A. はい、可能性はあります。ただし、以下のような工夫をすればリスクを抑えられます。
- 脚付きベッドの場合、脚部にフェルトや厚め敷物を敷く
- 重心を分散させるよう脚数を増やす
- ベッドの下にすのこマットを敷いて空気を通す
- 長期間同じ場所に置きっ放しにせず、時々位置をずらす
こうした対策をすることで、畳へのダメージを最小限に抑えながら、ベッドを配置できます。
使い方比較表:用途ごとのポイントまとめ
ここで、和室を「寝室」「リビング/くつろぎ部屋」「子ども部屋」の3つの用途で比較した表をお示しします。

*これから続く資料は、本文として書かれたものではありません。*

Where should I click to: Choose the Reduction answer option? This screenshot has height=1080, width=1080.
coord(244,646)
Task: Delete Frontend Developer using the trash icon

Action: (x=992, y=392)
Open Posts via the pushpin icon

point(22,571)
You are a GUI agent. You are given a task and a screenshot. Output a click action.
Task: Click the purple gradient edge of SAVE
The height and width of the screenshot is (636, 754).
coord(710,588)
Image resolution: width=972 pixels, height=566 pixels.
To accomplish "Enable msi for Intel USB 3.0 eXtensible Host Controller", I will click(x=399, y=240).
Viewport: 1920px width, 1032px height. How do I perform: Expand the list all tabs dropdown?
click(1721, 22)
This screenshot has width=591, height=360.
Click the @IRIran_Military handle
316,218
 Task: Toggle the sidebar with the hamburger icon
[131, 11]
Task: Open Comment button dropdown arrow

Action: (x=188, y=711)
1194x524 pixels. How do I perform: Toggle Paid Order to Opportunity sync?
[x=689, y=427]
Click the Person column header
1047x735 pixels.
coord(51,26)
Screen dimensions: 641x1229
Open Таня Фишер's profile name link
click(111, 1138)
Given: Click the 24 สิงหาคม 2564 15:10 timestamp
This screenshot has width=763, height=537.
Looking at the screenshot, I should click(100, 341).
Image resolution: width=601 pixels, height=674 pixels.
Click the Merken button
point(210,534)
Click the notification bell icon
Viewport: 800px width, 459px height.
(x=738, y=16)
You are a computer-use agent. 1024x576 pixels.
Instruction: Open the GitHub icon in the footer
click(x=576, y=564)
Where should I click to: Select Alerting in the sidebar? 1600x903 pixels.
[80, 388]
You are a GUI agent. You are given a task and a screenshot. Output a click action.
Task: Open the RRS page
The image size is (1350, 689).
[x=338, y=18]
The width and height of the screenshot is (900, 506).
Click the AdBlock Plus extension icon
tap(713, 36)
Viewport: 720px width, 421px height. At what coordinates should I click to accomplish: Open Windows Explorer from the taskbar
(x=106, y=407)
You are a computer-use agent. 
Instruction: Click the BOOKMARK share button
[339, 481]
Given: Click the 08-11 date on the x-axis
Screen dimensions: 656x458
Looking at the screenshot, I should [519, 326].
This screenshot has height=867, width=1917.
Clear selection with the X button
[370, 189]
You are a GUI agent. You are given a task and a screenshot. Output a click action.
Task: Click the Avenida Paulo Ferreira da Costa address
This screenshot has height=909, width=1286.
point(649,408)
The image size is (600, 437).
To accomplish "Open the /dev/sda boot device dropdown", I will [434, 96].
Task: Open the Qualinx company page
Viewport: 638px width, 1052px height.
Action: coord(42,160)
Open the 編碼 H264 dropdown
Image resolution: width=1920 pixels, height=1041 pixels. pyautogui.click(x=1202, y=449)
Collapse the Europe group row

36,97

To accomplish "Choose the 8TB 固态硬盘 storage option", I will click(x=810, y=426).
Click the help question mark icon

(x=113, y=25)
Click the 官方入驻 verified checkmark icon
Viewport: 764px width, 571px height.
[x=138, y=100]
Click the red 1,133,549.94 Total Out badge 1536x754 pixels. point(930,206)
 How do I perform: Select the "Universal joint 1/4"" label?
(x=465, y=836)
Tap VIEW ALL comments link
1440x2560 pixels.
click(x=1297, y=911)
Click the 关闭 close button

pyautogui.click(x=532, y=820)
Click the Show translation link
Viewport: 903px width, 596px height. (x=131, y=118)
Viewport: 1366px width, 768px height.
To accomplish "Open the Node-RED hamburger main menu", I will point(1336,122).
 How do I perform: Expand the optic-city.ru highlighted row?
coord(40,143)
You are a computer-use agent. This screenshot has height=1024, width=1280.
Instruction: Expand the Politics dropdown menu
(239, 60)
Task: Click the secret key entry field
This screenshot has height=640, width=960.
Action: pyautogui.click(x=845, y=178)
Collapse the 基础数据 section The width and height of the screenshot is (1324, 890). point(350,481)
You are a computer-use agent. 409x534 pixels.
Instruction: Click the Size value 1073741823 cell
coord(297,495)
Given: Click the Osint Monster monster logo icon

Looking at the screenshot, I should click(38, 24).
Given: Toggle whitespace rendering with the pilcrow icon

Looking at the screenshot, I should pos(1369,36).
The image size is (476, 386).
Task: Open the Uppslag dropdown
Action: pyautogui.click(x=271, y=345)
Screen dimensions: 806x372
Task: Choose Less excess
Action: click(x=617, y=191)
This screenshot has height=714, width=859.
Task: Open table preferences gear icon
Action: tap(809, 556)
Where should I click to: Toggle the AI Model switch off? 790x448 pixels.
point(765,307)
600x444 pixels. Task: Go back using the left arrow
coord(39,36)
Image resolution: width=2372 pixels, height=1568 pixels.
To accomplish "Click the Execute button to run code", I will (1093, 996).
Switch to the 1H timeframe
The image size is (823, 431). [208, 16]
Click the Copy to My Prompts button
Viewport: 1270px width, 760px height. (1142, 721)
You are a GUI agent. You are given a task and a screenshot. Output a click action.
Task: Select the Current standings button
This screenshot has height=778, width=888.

| 用途 | 長所・魅力 | 気をつけたい点 | 対策案 |
|---|---|---|---|
| 寝室 | 布団なら収納可能/畳の通気性を活かせる | 湿気・カビ・畳のへこみ | すのこ・除湿機・位置替え |
| リビング/くつろぎ | 和+洋ミックスが映える/座る体験が快適 | 家具の重み・位置のマンネリ化 | ロー家具・フェルト保護・配置変更 |
| 子ども部屋 | 転んでも衝撃がやわらかい/広さ調整しやすい | 汚れ・傷・湿気 | カラーマット併用・掃除こまめに・収納工夫 |
こうして比較すると、用途に応じて「何を優先するか(見た目・耐久性・快適性)」を意識して選べるようになります。
和室を「映える空間」にする最終仕上げのテクニック
最後に、和室をただ使うだけでなく「写真を撮りたくなる」「友人を呼びたくなる」空間にするためのひと工夫を紹介します。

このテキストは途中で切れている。